By Jonathan Stempel
NEW YORK (Reuters) - Prosecutors said on Thursday they have decided not to bring criminal charges against former New York Attorney General Eric Schneiderman, who resigned in May after four women accused him of physical abuse.
The decision was announced by Nassau County District Attorney Madeline Singas, who was appointed by New York Governor Andrew Cuomo to investigate the allegations shortly after Schneiderman's sudden May 7 resignation.
Singas said she personally interviewed Schneiderman's accusers and found them credible, but that state law made it impossible to bring criminal charges.
"I believe the women who shared their experiences with our investigation team. However legal impediments, including statutes of limitations, preclude criminal prosecution," Singas said in a statement.
In a statement on Thursday, Schneiderman apologized "for any and all pain that I have caused," and said that after spending time in a "rehab facility" he was committed to "making amends" to those people he harmed.

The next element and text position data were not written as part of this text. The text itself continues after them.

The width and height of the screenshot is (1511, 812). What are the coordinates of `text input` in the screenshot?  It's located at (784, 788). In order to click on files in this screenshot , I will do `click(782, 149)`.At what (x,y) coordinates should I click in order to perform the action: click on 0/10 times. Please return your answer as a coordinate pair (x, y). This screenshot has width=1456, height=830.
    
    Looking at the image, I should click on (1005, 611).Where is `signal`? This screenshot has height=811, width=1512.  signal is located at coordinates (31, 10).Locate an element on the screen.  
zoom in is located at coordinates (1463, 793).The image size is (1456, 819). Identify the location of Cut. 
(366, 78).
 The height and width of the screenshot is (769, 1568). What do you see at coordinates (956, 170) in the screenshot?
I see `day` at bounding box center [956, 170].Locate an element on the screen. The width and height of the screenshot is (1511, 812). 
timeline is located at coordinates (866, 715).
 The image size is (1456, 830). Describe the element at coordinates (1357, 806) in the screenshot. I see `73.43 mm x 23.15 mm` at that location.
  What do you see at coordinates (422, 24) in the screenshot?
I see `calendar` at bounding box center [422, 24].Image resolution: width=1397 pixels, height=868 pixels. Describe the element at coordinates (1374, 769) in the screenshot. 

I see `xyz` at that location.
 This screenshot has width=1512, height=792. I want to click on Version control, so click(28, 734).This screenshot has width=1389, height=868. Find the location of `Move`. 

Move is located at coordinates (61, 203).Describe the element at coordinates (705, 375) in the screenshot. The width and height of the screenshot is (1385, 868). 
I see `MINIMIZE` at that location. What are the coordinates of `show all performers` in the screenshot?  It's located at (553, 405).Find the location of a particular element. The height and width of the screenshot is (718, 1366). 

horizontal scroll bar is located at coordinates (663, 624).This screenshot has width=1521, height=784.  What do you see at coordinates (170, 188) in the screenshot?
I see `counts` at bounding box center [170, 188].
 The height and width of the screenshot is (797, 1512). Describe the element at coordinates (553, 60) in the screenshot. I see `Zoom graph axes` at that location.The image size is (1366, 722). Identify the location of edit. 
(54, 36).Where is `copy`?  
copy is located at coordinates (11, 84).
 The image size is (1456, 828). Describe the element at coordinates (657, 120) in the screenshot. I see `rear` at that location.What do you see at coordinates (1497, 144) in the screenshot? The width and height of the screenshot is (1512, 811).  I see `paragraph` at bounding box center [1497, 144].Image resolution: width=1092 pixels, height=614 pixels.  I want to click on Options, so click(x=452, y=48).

"I recognize that District Attorney Singas' decision not to prosecute does not mean I have done nothing wrong," he said. "I accept full responsibility for my conduct in my relationships with my accusers, and for the impact it had on them."
Cuomo's office did not immediately respond to a request for comment.
Schneiderman, 63, resigned hours after allegations by his accusers, who said they were romantically involved with him, were published in The New Yorker magazine.
The women claimed that Schneiderman subjected them to nonconsensual physical violence, sometimes during sex, including being slapped or choked. https://bit.ly/2HWSrcf
Schneiderman, a Democrat, resigned after more than seven years in office. He had become a persistent critic of the Trump administration and a leader in the #MeToo movement.
He was replaced as attorney general by Barbara Underwood, who did not seek a full term. Letitia James, New York City's public advocate, was elected attorney general on Tuesday.
Singas separately proposed a new law that she said would protect victims of sexually motivated violence.
She asked state lawmakers to make it a Class A misdemeanor to commit sexual harassment, defined as the slapping, striking, kicking or shoving of someone without consent for the purpose of "sexual arousal or gratification."